X-23: Innocence Lost by Craig Kyle
My rating: 4 of 5 stars
The real monsters are the ones who try to create them.
A brilliant geneticist embarked on a quest to create the perfect weapon. Nobody believed in her, but when she finds a person willing to finance her research, Dr. Sarah Kinney comes to realize she has gotten into bed with real monsters.
With stolen genetic material from the legendary Weapon X, aka Wolverine, these fringe scientist create clones (to make more weapons, of course), only to realize that the clone embryos aren't viable because of the Y chromosome. Dr. Kinney hits on the idea to use a X-gene. Of course the male chauvinist pigs don't like the idea. She does it anyway, and X-23 survives. Her penance is to have to carry the embryo to term. This backfires on the researchers and the company, because Sarah bonds with her daughter, instilling lessons into her that will come into play in her life at a later time. Despite the fact that Dr. Zander Rice, a %$%* of the first order, exercises his complete misogyny on X-23 (and latent hatred of Wolverine, who killed his father), torturing her to making his weapon, and unleashing her into the world as a killing machine with the use of his trigger scent.

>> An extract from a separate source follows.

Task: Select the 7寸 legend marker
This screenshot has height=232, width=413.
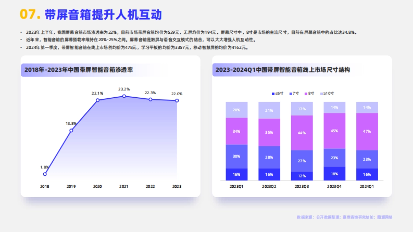Action: pos(292,93)
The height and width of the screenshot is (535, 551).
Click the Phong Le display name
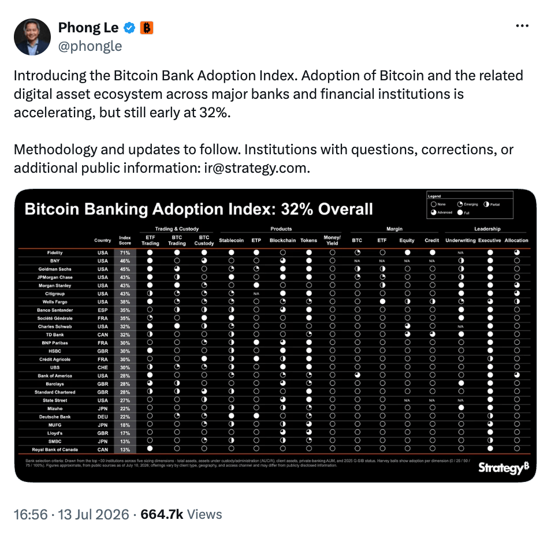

This story is very tragic and also heartbreaking. I'm not sure if the writer intended to put so much pathos into the story, or if he was just trying to create a credible origin story suitable to Wolverine's daughter. The end result was a graphic novel that inspired a lot of emotion in me. Outside of my awe that X-23 is so awesomely kickbutt, is my sadness for her deprived childhood and what she was forced to do by her handler. I mean I can't help but appreciate an assassin of her caliber. But the idea of a child being raised that way and created to be a weapon, is heinous. It reminded me of Saber of the GhostWalker series by Christine Feehan (Predatory Game, which is a nice recognition, since I love that series. She was also cultivated as a child assassin (using her innocent, childlike appearance to infiltrate and destroy her targets).
To think I didn't even know who X-23 was six months ago. Boy was I missing out. Glad I discovered her. She's up there as a Marvel favorite now for me. Unfortunately, the Craig Kyle versions are out of print. But at least the awesome Marjorie M. Liu takes over, and those are still in print, so I will be checking those out.
Because of the storytelling and lovely artwork, I'd have to give this one 4.5 stars.